CFI expects improved performance Ms Itai Pasi

Michael Tome Business Reporter
AGRI-industrial firm CFI Holdings Limited says it expects an improved performance in 2019 following the partial clearance of credit and recapitalisation of Glenara Estates and CFI Retail.

The group has two of its companies placed under judicial management namely Victoria Foods and Crest Poultry Group since September 2016.

Acting group chairperson Itai Pasi said the clearance of RTGS$1,1 million worth of loans will formulate a better performance in the current year owing to reduced costs of borrowing.

“CFI balance sheet is stronger and well positioned to underwrite further growth in the forthcoming year following the recapitalisation of both Glenara Estates and CFI Retail over the last year coupled by reduction in borrowings during the last year.
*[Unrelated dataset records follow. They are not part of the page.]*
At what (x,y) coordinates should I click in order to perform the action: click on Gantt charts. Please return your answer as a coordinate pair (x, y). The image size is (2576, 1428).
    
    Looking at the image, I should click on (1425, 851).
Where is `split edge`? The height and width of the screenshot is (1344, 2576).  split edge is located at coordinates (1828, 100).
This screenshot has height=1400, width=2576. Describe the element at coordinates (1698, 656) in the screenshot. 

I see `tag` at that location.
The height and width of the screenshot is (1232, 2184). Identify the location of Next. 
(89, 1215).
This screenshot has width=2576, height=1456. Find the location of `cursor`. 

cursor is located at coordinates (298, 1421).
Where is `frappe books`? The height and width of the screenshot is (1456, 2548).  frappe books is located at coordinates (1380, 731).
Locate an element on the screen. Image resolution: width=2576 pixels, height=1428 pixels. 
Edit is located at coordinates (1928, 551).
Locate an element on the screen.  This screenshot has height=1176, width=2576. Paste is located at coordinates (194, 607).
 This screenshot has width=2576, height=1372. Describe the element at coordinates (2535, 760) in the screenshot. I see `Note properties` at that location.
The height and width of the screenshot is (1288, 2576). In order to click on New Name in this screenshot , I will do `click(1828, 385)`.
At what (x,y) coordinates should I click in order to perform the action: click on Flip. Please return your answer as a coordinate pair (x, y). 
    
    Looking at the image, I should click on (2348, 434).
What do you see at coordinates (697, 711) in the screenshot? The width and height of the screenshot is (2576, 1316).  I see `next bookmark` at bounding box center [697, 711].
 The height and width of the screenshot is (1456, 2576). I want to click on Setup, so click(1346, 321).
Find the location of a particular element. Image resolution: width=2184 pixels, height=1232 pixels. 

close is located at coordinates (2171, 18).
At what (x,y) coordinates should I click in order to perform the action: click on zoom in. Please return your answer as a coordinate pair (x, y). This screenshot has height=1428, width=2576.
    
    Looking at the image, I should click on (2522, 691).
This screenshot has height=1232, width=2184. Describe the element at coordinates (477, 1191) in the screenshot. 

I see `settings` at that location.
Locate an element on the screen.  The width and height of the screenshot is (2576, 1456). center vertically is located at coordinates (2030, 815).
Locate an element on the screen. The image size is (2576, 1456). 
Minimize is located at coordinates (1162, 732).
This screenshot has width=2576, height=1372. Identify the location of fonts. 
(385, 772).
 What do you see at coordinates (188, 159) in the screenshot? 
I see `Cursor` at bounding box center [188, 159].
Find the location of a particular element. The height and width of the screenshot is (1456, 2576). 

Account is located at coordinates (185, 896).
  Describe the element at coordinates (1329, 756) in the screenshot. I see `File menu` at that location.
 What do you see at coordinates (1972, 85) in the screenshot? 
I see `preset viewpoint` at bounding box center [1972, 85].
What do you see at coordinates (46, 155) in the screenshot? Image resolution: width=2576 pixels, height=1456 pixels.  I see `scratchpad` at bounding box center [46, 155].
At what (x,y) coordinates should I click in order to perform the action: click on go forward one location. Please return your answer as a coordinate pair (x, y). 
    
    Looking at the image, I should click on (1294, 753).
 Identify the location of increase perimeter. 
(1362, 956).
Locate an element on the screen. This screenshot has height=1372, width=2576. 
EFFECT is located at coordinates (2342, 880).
“The group reduced its gearing by RTGS$ 1,1 million worth of borrowings. This will further reduce borrowing costs in the second half of the year,” said Ms Pasi.

CFI acting group chief executive officer Shingi Chibhanguza indicated that CFI’s performance is set to improve on the account of capital injection to Agrifoods, in addition the firm has managed to cut its debt significantly which will undeniably stimulate performance in the current year.

He alluded that the firm is performing consistent with the set budget free of maladministration as experienced in the previous times.

“Our performance to date is in line with budget and the group continues to recover from the many years of corruption and mismanagement, the group now has a nominal RTGS$312 000 outstanding loans as at end of February 2019.

“The group advanced a loan of RTGS$2,2 million to Agrifoods at the end of prior year and this earned the group a net finance income of RTGS$79 000 for the five months up to February 2019,” said Mr Chibhanguza.

In other developments the group invested RTGS $1,2 million in distribution trucks and branch managers vehicles to assist in enhancing marketing and operational efficiencies.

CFI however incurred a 26 percent surge in expenses for the five months up to February as the group dispensed cushioning allowances to its employees resultant of rising cost of living.